Another nice aspect of the Meteor is how sensitive this amp is to microphone cupping technique. I find that I can make a big difference in the sound by just moving one finger a few millimeters.

I also like the huge volume I get with the Meteor without feedback problems. I like to tell the story of the first time I took this amp out and played at a local blues jam. I was called up on stage, plugged in, and blew a few notes. The guy in charge of the sound board immediately started running toward the board, as he thought the Meteor was mic’ed to the PA and set way too loud in the PA mix, but actually, the Meteor was not mic’ed at all. I played nice, however, and turned down my volume to avoid drowning out the rest of the band. Of course, you can still make the Meteor feed back if you are not mindful of your tone control settings, amp placement, and cupping technique. It’s just that all of these issues are completely manageable with the Meteor.

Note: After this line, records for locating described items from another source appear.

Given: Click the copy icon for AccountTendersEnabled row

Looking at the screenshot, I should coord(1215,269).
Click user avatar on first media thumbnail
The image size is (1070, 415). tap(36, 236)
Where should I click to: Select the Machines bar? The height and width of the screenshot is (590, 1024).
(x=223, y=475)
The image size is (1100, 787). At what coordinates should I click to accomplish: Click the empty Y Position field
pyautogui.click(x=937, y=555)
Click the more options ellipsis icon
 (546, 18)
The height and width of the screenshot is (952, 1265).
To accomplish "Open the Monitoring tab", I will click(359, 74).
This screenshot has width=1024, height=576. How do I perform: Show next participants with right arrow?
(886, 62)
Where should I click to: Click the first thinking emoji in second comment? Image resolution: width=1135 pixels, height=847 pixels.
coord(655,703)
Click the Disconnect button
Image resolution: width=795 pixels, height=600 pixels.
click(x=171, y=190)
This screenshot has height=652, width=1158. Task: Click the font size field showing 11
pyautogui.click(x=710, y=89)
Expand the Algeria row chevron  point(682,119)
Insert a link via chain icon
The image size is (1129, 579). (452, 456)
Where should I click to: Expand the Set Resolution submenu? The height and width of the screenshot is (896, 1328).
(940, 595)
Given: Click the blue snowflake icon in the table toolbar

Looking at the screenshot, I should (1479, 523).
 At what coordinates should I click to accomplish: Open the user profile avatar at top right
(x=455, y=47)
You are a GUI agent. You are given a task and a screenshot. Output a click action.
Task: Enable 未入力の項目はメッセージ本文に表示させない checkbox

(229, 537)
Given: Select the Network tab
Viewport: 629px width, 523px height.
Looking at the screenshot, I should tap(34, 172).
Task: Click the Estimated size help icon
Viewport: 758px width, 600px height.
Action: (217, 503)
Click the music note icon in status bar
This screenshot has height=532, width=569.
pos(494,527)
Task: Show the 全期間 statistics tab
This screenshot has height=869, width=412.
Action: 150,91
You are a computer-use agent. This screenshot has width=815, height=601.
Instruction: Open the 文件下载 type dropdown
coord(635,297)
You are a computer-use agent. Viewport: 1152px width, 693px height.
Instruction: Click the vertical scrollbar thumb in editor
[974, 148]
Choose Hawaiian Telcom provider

On the Meteor website, there is a quote from Kim Wilson where he refers to the Meteor something along the lines of an amp “in the spirit of Little Walter.” I agree with the Walter-like comparison. This amp is capable of producing that horn-like tone that Walter was known for – similar to Walter’s sound in “Roller Coaster” to my ears.

The Wrap-Up

I am really happy with the Meteor. It delivers the tone, volume, and sound quality I was looking for. The only thing I would change would be to make it lighter-weight. It’s pretty heavy, and it is a little bit of a chore to lug the Meteor long distances or up stairs… still though, this is probably more a case of me being a skinny weakling than the Meteor actually being too heavy, considering the robust, high-quality components. I think
this sound sample provides a pretty good picture of what the Meteor actually sounds like in my hands. Of course, we all sound different, so your mileage may vary.